LAMP: Look-Ahead Mixed-Precision Inference of Large Language Models
Stanislav Budzinskiy, Marian Gloser, Tolunay Yilmaz, Ying Hong Tham, Yuanyi Lin, Wenyi Fang, Fan Wu, Philipp Petersen
TL;DR
The paper tackles efficiency and numerical reliability in transformer inference by treating the computation as a deep composition $f(g(\bm{x}))$ subject to floating-point rounding. It develops Look-Ahead Mixed-Precision (LAMP), a principled strategy that adaptively recomputes a sparse subset of inner components with higher precision guided by bounds tied to the Jacobian of the remaining nonlinearities. The authors show that nearly-sparse solutions for the key transformer nonlinearities (activations, RMS layer normalization, and softmax within attention) can be obtained via greedy algorithms with $\mathcal{O}(n \log n)$ complexity, and demonstrate substantial accuracy gains on GPT-2 XL with only a small recomputation fraction. They validate the approach using a custom low-precision simulation and multiple datasets, indicating that selective high-precision recomputation can meaningfully improve inference quality without model retraining or weight changes, highlighting a practical path toward greener, faster LLM inference.

Source data:
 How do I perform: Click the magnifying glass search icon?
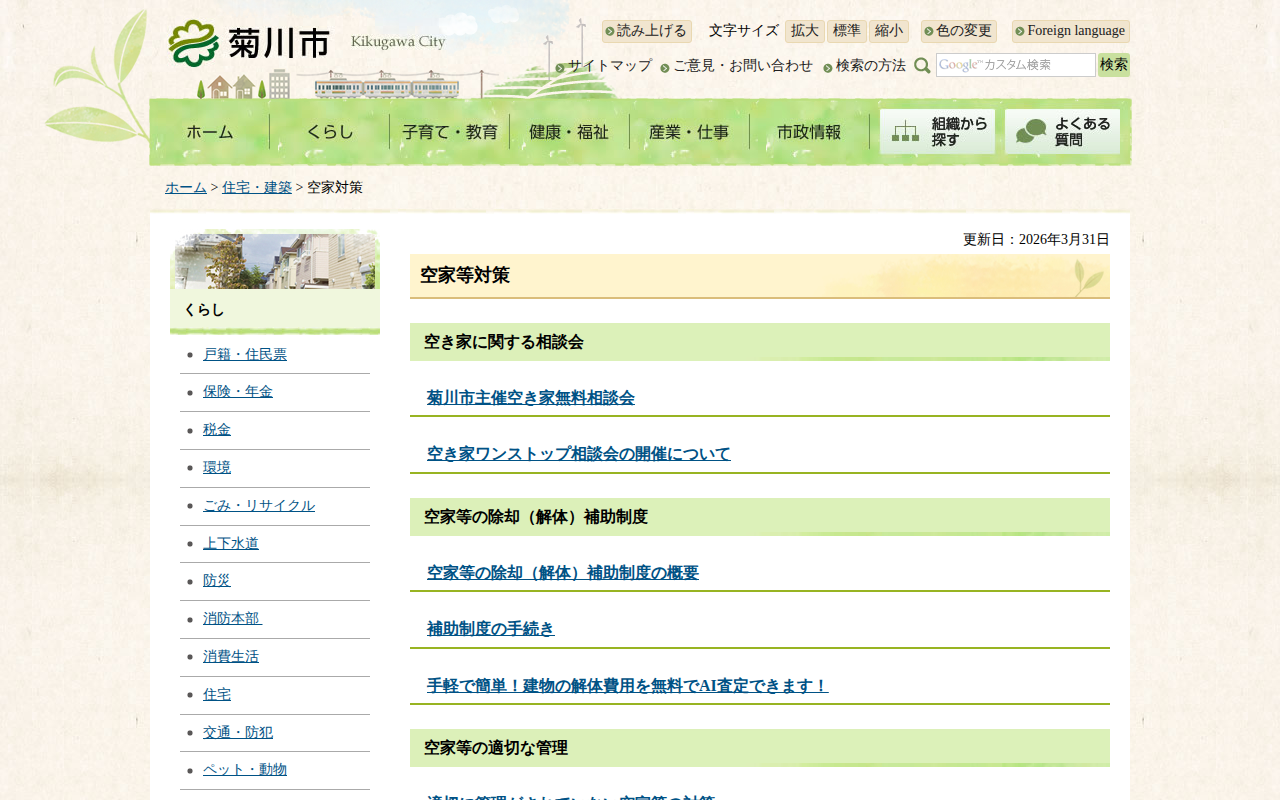click(x=922, y=66)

Tasks for this exercise:
[A] What model does the summary of the LAMP paper say the accuracy gains were demonstrated on?
[B] Continue the summary of the LAMP paper from where it stops.

Numbered answers:
[A] GPT-2 XL

[B]
Abstract
Mixed-precision computations are a hallmark of the current stage of AI, driving the progress in large language models towards efficient, locally deployable solutions. This article addresses the floating-point computation of compositionally-rich functions, concentrating on transformer inference. Based on the rounding error analysis of a composition $f(g(\mathrm{x}))$, we provide an adaptive strategy that selects a small subset of components of $g(\mathrm{x})$ to be computed more accurately while all other computations can be carried out with lower accuracy. We then explain how this strategy can be applied to different compositions within a transformer and illustrate its overall effect on transformer inference. We study the effectiveness of this algorithm numerically on GPT-2 models and demonstrate that already very low recomputation rates allow for improvements of up to two orders of magnitude in accuracy.